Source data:
## BEGIN

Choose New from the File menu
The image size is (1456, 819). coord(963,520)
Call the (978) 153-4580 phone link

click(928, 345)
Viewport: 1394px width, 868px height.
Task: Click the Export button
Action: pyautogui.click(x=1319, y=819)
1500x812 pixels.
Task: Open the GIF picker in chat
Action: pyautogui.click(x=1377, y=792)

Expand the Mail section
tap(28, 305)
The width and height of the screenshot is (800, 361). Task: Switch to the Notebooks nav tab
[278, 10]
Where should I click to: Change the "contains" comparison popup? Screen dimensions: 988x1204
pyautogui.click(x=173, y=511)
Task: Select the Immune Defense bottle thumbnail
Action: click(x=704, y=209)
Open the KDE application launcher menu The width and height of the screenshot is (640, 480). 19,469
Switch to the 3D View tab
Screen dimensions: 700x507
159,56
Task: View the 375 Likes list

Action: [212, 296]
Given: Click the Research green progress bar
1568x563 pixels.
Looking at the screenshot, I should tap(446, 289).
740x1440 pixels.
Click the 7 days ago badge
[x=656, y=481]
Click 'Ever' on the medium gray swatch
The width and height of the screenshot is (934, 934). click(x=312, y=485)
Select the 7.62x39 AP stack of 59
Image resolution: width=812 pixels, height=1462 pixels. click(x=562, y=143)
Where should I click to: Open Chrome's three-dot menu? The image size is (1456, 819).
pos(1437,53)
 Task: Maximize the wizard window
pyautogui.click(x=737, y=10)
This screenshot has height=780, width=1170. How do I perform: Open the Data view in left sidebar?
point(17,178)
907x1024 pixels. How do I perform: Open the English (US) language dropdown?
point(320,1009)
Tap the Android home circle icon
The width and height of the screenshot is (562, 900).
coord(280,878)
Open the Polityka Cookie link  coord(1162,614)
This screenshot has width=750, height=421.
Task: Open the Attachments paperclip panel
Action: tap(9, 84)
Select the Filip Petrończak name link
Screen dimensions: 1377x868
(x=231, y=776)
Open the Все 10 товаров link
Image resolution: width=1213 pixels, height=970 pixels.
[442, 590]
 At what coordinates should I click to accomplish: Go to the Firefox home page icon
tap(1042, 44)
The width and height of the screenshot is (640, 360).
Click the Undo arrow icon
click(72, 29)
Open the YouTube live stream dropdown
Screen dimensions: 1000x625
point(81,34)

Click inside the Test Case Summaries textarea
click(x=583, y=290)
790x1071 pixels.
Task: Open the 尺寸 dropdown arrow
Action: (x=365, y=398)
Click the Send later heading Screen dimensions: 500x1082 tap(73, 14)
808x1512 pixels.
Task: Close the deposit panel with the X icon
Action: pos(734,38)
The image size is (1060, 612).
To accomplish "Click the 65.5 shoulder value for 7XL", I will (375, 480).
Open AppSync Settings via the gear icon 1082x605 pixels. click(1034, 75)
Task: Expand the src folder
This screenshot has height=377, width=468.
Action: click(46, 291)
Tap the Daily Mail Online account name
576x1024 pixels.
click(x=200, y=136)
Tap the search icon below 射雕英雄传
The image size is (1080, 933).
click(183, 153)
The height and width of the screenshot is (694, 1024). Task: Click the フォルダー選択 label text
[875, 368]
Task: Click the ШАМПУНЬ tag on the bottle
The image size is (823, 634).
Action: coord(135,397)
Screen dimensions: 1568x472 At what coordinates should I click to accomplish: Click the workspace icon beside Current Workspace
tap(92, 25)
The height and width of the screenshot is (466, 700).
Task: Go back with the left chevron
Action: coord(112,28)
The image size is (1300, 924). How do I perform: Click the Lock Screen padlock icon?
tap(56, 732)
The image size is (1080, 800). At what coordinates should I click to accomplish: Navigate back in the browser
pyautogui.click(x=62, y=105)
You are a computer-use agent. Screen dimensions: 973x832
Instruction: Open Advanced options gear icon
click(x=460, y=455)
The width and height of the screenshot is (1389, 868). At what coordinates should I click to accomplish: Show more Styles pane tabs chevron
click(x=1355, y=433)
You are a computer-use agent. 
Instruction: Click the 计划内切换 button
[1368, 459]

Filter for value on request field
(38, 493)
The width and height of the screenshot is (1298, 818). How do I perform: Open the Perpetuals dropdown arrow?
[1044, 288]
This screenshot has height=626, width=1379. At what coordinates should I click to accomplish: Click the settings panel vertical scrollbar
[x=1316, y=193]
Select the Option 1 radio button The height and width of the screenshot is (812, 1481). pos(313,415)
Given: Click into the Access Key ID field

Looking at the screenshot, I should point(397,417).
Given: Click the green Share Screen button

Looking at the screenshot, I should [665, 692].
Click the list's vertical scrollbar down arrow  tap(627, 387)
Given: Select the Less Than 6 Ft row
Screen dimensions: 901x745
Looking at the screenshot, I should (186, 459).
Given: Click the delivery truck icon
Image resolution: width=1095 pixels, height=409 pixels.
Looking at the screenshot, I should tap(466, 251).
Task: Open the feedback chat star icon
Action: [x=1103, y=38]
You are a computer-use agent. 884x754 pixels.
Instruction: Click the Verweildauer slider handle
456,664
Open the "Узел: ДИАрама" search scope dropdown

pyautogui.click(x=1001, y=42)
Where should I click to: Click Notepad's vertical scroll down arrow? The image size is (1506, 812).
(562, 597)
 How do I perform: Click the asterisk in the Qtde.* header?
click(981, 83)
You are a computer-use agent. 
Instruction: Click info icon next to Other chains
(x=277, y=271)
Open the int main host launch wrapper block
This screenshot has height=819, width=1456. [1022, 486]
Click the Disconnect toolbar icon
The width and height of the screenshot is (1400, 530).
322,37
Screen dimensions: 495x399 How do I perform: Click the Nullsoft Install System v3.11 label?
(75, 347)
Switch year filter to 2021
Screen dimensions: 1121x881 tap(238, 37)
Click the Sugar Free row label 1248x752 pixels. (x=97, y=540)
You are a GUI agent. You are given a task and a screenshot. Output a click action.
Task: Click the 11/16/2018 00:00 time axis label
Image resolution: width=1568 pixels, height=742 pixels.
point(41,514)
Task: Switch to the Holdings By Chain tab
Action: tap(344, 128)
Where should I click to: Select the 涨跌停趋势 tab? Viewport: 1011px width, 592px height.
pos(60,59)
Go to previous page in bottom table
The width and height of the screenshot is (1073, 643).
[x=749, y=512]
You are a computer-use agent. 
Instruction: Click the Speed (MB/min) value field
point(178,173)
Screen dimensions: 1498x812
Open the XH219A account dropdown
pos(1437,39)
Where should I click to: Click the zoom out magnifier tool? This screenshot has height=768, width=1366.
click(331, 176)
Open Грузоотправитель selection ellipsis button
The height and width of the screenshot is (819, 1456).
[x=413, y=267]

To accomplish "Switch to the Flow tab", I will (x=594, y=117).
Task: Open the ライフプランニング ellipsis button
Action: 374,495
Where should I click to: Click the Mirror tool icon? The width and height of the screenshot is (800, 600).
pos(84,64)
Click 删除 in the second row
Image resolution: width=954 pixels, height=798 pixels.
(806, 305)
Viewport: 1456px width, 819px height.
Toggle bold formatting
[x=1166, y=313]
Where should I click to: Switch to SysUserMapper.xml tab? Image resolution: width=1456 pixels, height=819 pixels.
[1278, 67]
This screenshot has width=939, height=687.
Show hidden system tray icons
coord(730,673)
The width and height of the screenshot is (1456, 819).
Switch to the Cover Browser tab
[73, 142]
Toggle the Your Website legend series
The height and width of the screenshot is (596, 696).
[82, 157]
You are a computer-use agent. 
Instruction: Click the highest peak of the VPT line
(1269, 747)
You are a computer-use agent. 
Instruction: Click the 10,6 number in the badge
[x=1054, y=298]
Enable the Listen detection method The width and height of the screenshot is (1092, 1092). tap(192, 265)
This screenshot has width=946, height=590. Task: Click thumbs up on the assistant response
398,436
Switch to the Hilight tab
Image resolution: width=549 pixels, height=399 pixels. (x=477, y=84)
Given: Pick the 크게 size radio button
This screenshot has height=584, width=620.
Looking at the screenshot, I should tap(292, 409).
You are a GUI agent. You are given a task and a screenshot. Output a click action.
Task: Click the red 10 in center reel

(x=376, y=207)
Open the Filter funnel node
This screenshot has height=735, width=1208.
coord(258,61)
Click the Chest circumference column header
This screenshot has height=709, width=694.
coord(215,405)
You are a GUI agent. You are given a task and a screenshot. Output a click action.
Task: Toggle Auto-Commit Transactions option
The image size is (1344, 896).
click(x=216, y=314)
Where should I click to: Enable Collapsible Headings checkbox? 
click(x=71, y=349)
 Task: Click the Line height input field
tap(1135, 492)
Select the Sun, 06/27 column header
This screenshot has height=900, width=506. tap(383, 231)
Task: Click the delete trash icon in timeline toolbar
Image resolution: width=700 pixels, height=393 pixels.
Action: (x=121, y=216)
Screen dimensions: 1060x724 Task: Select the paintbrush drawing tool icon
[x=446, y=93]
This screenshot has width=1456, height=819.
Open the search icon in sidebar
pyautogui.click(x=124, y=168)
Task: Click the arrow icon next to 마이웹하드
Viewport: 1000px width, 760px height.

## END

(Exercise description) Can you turn the part of the source data that opens with the line containing "Open the Polityka" and closes with the line containing "Action: coord(135,397)" into a numbered list, with both of those lines included and blank lines left out?

(Result for this task)
1. Open the Polityka Cookie link  coord(1162,614)
2. This screenshot has width=750, height=421.
3. Task: Open the Attachments paperclip panel
4. Action: tap(9, 84)
5. Select the Filip Petrończak name link
6. Screen dimensions: 1377x868
7. (x=231, y=776)
8. Open the Все 10 товаров link
9. Image resolution: width=1213 pixels, height=970 pixels.
10. [442, 590]
11.  At what coordinates should I click to accomplish: Go to the Firefox home page icon
12. tap(1042, 44)
13. The width and height of the screenshot is (640, 360).
14. Click the Undo arrow icon
15. click(72, 29)
16. Open the YouTube live stream dropdown
17. Screen dimensions: 1000x625
18. point(81,34)
19. Click inside the Test Case Summaries textarea
20. click(x=583, y=290)
21. 790x1071 pixels.
22. Task: Open the 尺寸 dropdown arrow
23. Action: (x=365, y=398)
24. Click the Send later heading Screen dimensions: 500x1082 tap(73, 14)
25. 808x1512 pixels.
26. Task: Close the deposit panel with the X icon
27. Action: pos(734,38)
28. The image size is (1060, 612).
29. To accomplish "Click the 65.5 shoulder value for 7XL", I will (375, 480).
30. Open AppSync Settings via the gear icon 1082x605 pixels. click(1034, 75)
31. Task: Expand the src folder
32. This screenshot has height=377, width=468.
33. Action: click(46, 291)
34. Tap the Daily Mail Online account name
35. 576x1024 pixels.
36. click(x=200, y=136)
37. Tap the search icon below 射雕英雄传
38. The image size is (1080, 933).
39. click(183, 153)
40. The height and width of the screenshot is (694, 1024). Task: Click the フォルダー選択 label text
41. [875, 368]
42. Task: Click the ШАМПУНЬ tag on the bottle
43. The image size is (823, 634).
44. Action: coord(135,397)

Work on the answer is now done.